Sans doute l’économie politique ne repousse aucun des moyens de détail qui peuvent rendre le régime des intérêts moins pesant à l’ouvrier, fonder sa sécurité et préparer son bien-être. Toutes les institutions de prévoyance, tout ce qui tend à répandre dans les classes laborieuses des sentimens d’ordre et de solidarité, tout cela, la science l’accepte, le défend, le propage : elle ne veut rester étrangère à aucune idée morale, à aucune inspiration généreuse ; mais il lui est impossible de s’abuser sur les effets nécessairement restreints de ces combinaisons. Toutes, elles se fondent sur l’épargne, et l’épargne est une vertu facultative quand elle est possible : il n’y a donc rien de général à en attendre.

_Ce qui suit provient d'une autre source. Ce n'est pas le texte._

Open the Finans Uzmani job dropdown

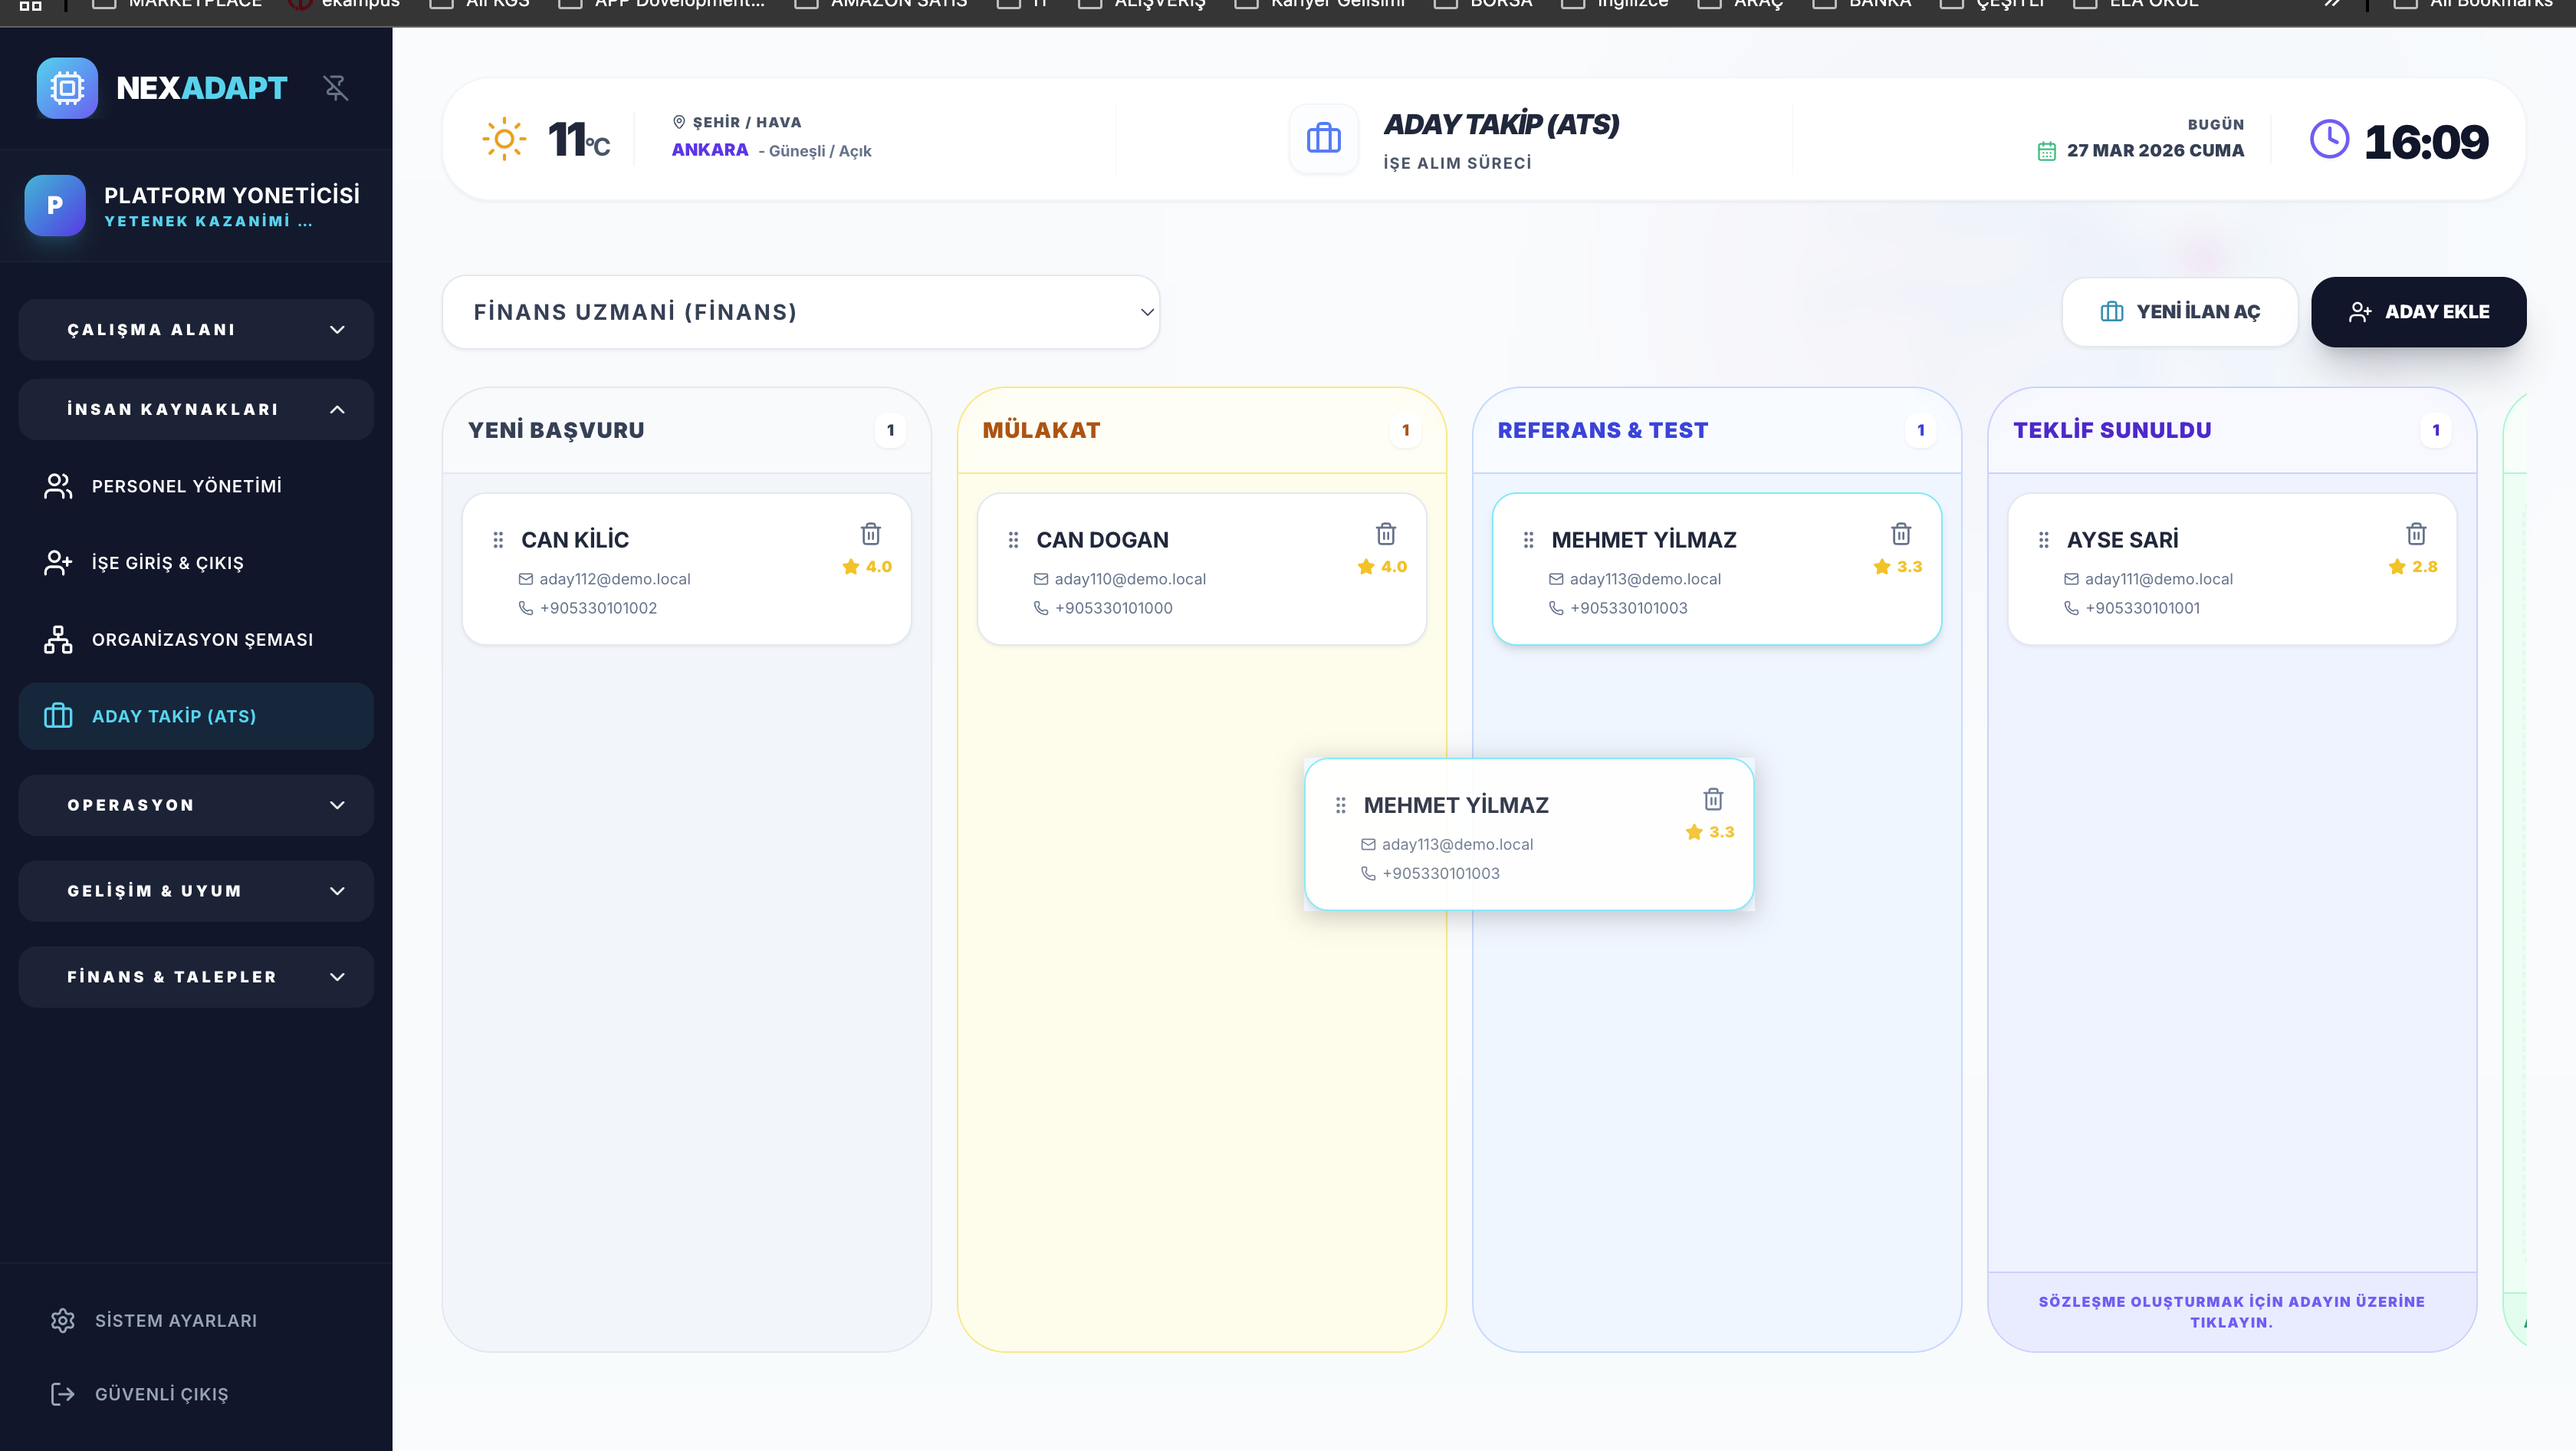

La rendra-t-on obligatoire ? Il faudrait pour cela que le salaire fût plus que suffisant, ce qui n’est pas la règle, mais l’exception. Ira-t-on alors jusqu’à se placer entre l’ouvrier et l’entrepreneur, et à imposer à celui-ci soit un taux déterminé pour le salaire, soit toute autre charge accessoire au profit du salarié ? C’est faire d’un contrat libre un contrat forcé, et frapper la production en même temps que le producteur. Il est difficile d’échapper à ce cercle vicieux.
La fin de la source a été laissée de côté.